Huit familles, représentant neuf bébés, se sont jointes à la plainte. Ingrid Kragl, directrice de l’information de Foodwatch, a déclaré lors d’une conférence de presse : « Certains parents ont vraiment cru que leur enfant allait mourir. » À un mois, Adam, nourri au lait Guigoz, s’est retrouvé plusieurs semaines en réanimation. Amani, cinq mois, a été pris de vomissements et maux de ventre pendant quatre jours.
Des industriels mis en cause
Plusieurs industriels, dont Nestlé (Guigoz, Nidal), Danone (Blédilait, Gallia) et Lactalis (Picot), ainsi que des acteurs plus modestes comme Vitagermine (Babybio Optima) et la Marque en Moins, ont procédé depuis décembre à des rappels de laits infantiles dans plus d’une soixantaine de pays.
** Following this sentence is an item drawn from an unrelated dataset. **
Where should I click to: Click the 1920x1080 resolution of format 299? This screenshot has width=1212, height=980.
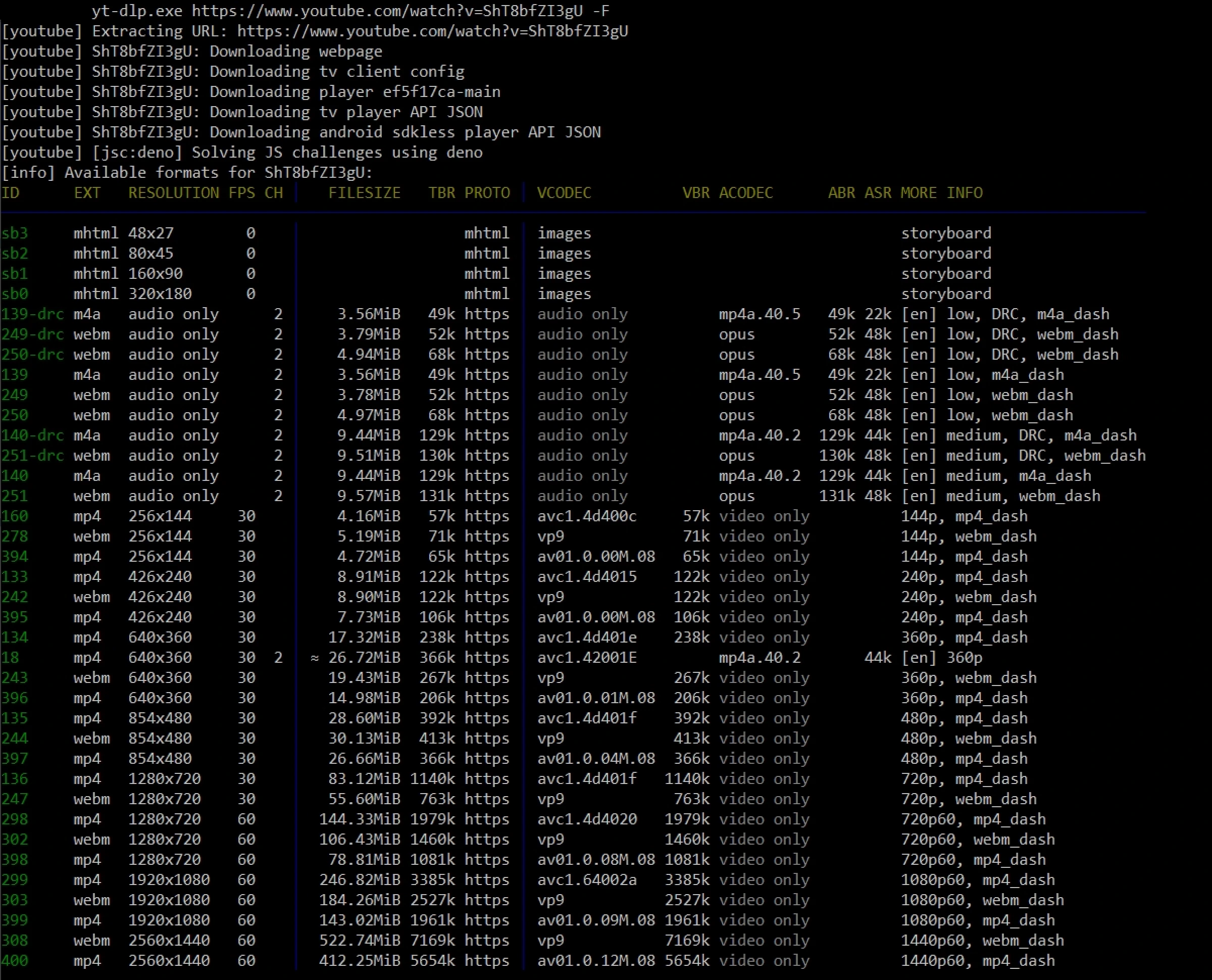pyautogui.click(x=169, y=880)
« Les fabricants ne pouvaient ignorer les obligations de sécurité sanitaire qui leur incombent. Nous demandons la plus grande fermeté », a déclaré Me François Lafforgue, avocat des familles et de l’association. Au centre des préoccupations se trouve une huile riche en acide arachidonique (ARA), à l’origine de la présence potentielle de céréulide. Le producteur chinois Cabio Biotech a été mis en cause par plusieurs fabricants.
« Casser le cycle d’opacité »
Foodwatch reproche aux fabricants d’avoir tardé entre les premières alertes émises en décembre et les rappels effectifs. « On veut casser ce cycle d’opacité et d’impunité », a déclaré Karine Jacquemard, directrice générale de Foodwatch. L’association estime que les parents n’ont pas été suffisamment informés et met également en cause les autorités pour des carences dans les contrôles.
À Angers et Bordeaux, la justice enquête déjà sur les décès de deux nourrissons ayant consommé un lait infantile rappelé par Nestlé, sans lien de causalité établi pour l’heure. Le gouvernement a défendu son action en affirmant que les procédures avaient été « très très bien respectées ».
Le tribunal administratif de Paris avait
Le tribunal administratif de Paris avait rejeté la veille le recours déposé par une association de défense de la santé des enfants pour « carence grave de l’État » dans la gestion de cette crise sanitaire. Cette décision n’empêche pas d’autres procédures en cours, dans un dossier qui touche à la sécurité alimentaire des nourrissons sur l’ensemble de la chaîne de production.